Part 6: The Story Only You Can Tell: Childhood and Family Memoirs
As
you have seen from Parts 1-5 of this retreat workshop, no matter how
ordinary your life may seem to you, you have a story only you can tell.
Be grateful for your life as you remember it. Our families and friends
know us; God knows even more intimately. Pray in these words from Psalm
139:
“If I take the wings of the morning and dwell in the depths of the sea, even there your hand shall lead me, your hand shall hold me fast.”
Book
shops and libraries overflow with books of memoir, a very popular
literary genre today. You may want to read a few memoirs as you write
your own. Part 9 consists of a list of suggested books. If you print it
out, you will have reading suggestions for years to come.
Now it
is time for you to concentrate on the kind of memoir you want to write
at this time. Perhaps a memoir about some aspect of your childhood. Or
is there a place that is particularly memorable for you? Or perhaps you
plan to write a reflective memoir about some spiritual or intellectual
insights you have had which you want to ponder over from the
perspective of your present experience. A memoir can be about any
aspect of your life that you want to look at now.
Whether or not
you have decided on the focus of your memoir, you will find it helpful
to continue to do exploratory writing regularly. Find your “energy
points” to let what lies deepest in you surface. When you “free write,”
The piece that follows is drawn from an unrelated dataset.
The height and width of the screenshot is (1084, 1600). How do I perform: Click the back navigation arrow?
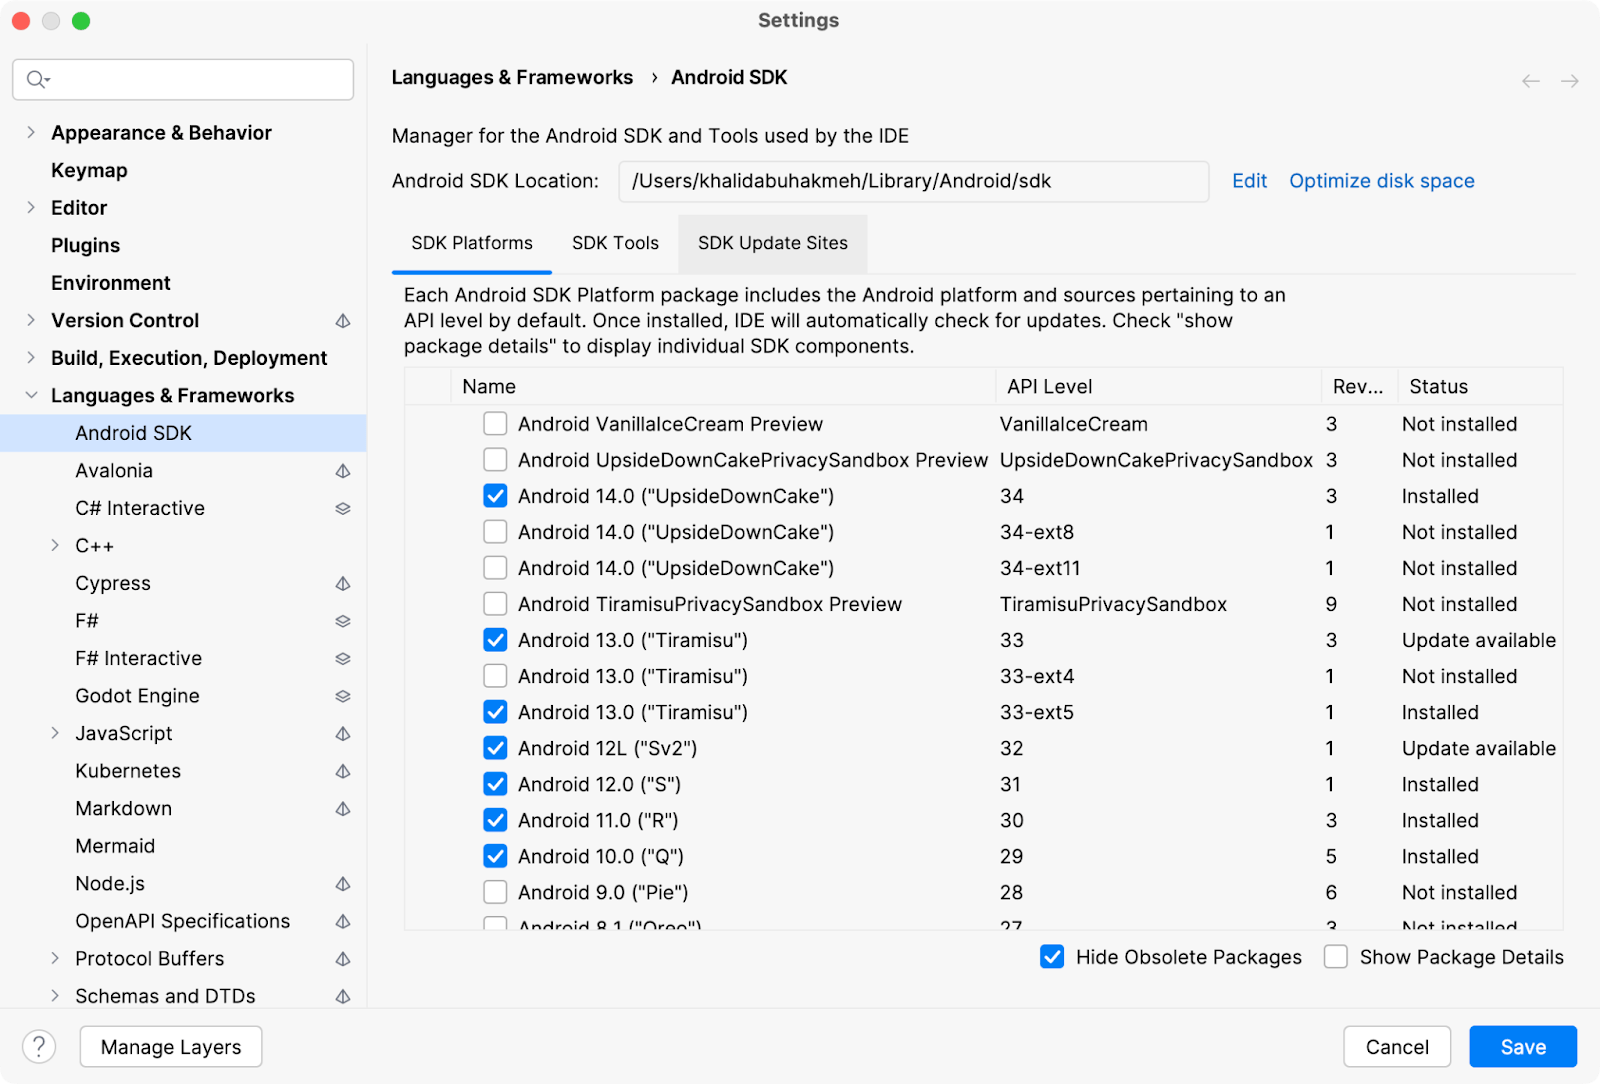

let your memory, imagination and senses discover as many details and
facts as possible. Let your senses show you what an episode looked,
sounded, smelled, tasted, and felt like!
Eudora Welty says, in One Writer's Beginning, that in writing of our experience we
listen (to our own voice and the voices around us); learn to see (by observing life around us and within us); find our own voice (the “I” speaking, who writes from personal experience).
In
free writing about your childhood, pay attention to what your memory
hears and sees. Try to capture images or sense impressions which will
lead to further memories and greater consciousness.
Listening:
“I
[Eudora] learned from the age of two or three that any room in our
house, at any time of day was there to read in, or to be read to. My
mother read to me. She'd read to me in the big bedroom in the mornings,
when we were in her rocker together, which ticked in rhythm as we
rocked, as though we had a cricket accompanying the story. She'd read
to me in the dining room on winter afternoons in front of the coal
fire, with our cuckoo ending the story with “Cuckoo.” .... She was an
expressive reader. When she was reading “Puss in Boots,” for instance,
it was impossible not to know that she distrusted all cats” (pp. 5-6).
Learning to see:
“As
soon as the sun was beginning to go down, we went more slowly. My
father would drive sizing up the towns, inspecting the hotel in each...
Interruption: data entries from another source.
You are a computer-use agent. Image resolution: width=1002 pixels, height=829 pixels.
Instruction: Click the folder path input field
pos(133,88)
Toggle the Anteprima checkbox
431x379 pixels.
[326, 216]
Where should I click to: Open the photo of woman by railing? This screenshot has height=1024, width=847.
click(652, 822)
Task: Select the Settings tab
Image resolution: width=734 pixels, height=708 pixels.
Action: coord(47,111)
Towns little or big had beginnings and ends, they reached to an edge
and stopped, where the country began again as though they hadn't
happened... You could see a town lying ahead in it's whole, as
definitely formed as a plate on a table. And your road entered and ran
straight through the heart of it; you could see it all, laid out for
your passage through. Towns, like people, had clear identities and your
imagination could go out to met them, You saw houses, yards, fields,
and people busy in them... You could hear their bank clocks striking,
you could smell their bakeries. You would know those towns again,
recognize their salient detail, seen so close up” (pp. 50).
Finding your own voice:
Annie
Dillard's An American Childhood is a favorite of many readers and
writers. She shows how memories emerge and gradually take shape. Her
story is about a child's capacity for wonder and joy, combined with an
adult's reflective intelligence about not only what she experienced but
how she experienced it. The “plot” of this memoir is the unfolding of a
child's entry into consciousness.
She writes in a variety of
ways about self-discovery and self-knowledge: “You may wonder where
they have gone, those other dim dots that were you: you in the flesh
swimming in a swift river, swinging a bat on the first pitch, ...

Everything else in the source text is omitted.